Empirical is a language for analyzing tabular data.
Currently in private beta. To request a demo, email
Frequently Asked Questions
How does this compare to SQL?
Empirical is a programming language. It has variables, functions, types, nested scope, arbitrary expressions, etc. It has scalars, vectors, and soon dictionaries. The language-integrated queries are just one part of it.
Empirical is more like R, pandas, q/kdb+, and other column-oriented analytics APIs.
What is column-oriented analytics?
Traditional databases handle queries and aggregations by iterating over rows, which is extremely slow because that violates the CPU’s cache. In Empirical, each column is a vector; reading columns is often two orders of magnitude faster per core than the row-oriented approach. (It’s the performance equivalent of scanning through an array in C++ vs Python.)

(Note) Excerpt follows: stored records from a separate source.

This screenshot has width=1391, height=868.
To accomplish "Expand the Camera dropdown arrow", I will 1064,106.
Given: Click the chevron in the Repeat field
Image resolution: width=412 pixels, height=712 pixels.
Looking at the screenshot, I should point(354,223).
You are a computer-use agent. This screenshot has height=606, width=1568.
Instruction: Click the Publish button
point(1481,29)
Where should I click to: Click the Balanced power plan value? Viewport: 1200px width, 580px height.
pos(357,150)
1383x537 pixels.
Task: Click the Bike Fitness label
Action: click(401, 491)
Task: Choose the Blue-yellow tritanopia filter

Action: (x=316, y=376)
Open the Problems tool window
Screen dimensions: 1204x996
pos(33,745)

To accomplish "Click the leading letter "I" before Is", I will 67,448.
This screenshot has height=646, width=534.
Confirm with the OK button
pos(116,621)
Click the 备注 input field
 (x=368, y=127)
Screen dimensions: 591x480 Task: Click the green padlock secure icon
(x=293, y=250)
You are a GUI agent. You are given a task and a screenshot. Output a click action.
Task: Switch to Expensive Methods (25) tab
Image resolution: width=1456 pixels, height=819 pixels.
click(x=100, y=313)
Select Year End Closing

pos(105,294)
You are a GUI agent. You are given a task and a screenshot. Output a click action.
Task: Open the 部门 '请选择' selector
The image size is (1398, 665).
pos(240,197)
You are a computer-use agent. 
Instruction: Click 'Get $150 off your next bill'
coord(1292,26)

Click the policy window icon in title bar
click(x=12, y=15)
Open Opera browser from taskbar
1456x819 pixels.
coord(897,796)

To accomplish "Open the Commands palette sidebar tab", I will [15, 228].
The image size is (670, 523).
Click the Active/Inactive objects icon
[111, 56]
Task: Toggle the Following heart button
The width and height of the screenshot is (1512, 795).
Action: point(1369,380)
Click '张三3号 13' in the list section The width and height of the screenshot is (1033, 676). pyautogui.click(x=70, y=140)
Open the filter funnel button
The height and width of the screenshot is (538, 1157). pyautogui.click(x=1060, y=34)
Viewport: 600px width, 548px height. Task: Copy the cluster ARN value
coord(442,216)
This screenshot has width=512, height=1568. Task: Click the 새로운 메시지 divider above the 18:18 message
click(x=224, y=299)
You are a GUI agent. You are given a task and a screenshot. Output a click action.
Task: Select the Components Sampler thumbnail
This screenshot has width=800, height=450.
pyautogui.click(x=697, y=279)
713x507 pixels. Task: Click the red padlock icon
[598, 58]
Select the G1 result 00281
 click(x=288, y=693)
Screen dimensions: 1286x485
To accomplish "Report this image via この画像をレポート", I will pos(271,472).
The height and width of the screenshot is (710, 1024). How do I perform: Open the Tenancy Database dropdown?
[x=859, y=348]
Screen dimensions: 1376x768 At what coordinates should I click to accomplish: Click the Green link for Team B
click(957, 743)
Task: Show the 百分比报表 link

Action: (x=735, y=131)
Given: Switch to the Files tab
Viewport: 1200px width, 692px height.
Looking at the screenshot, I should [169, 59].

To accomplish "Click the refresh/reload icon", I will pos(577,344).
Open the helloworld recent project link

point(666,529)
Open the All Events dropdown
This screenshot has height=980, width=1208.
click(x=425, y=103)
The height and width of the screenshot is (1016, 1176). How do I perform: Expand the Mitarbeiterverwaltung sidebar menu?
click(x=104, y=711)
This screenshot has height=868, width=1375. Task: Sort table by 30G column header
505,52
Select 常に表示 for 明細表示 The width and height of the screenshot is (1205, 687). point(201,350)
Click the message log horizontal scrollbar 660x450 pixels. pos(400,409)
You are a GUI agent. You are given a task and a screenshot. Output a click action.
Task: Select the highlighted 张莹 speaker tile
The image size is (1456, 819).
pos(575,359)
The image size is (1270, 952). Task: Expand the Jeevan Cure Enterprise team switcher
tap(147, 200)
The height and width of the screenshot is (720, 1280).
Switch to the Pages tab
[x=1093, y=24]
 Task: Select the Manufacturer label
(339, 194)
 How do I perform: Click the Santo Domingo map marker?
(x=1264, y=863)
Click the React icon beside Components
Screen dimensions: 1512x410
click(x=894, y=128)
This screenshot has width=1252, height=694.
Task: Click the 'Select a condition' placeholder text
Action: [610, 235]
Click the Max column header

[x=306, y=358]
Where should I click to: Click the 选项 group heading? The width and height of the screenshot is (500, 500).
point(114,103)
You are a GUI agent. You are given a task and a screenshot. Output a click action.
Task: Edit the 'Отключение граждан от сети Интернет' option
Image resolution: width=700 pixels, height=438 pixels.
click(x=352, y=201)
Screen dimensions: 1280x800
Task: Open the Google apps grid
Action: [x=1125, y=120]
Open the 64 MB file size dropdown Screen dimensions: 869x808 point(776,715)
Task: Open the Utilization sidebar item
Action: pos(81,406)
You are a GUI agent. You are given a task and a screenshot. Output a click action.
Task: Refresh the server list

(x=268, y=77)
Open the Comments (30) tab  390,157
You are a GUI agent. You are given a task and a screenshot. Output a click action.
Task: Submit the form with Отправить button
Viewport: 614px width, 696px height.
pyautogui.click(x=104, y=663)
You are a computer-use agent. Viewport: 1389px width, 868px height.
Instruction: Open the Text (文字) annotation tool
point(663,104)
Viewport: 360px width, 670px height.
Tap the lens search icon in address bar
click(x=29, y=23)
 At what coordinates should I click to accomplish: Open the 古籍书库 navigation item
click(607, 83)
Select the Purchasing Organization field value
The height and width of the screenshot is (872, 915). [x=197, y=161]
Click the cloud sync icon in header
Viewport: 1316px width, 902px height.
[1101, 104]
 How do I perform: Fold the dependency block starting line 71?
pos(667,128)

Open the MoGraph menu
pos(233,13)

Are there drawbacks to column-oriented?
Writing data is the Achilles heel of column-oriented data layout. Write-heavy applications would use a database. But once the application is dominated by reads, the columnar approach wins-out dramatically. Also, time-series applications (which Empirical targets) are generally append-only; in practice time-series writes are almost never done in the middle of the data, so users don’t experience this problem anyway.
What is unique about Empirical?
It is statically typed. When reading from a known input source (such as in the REPL), Empirical will infer the table’s type by sampling the input. It feels dynamic, but because the types are static, Empirical can prevent many common errors in user code.
What is not in scope?
Empirical will never have transactions; it’s not a storage engine. It just performs analytics.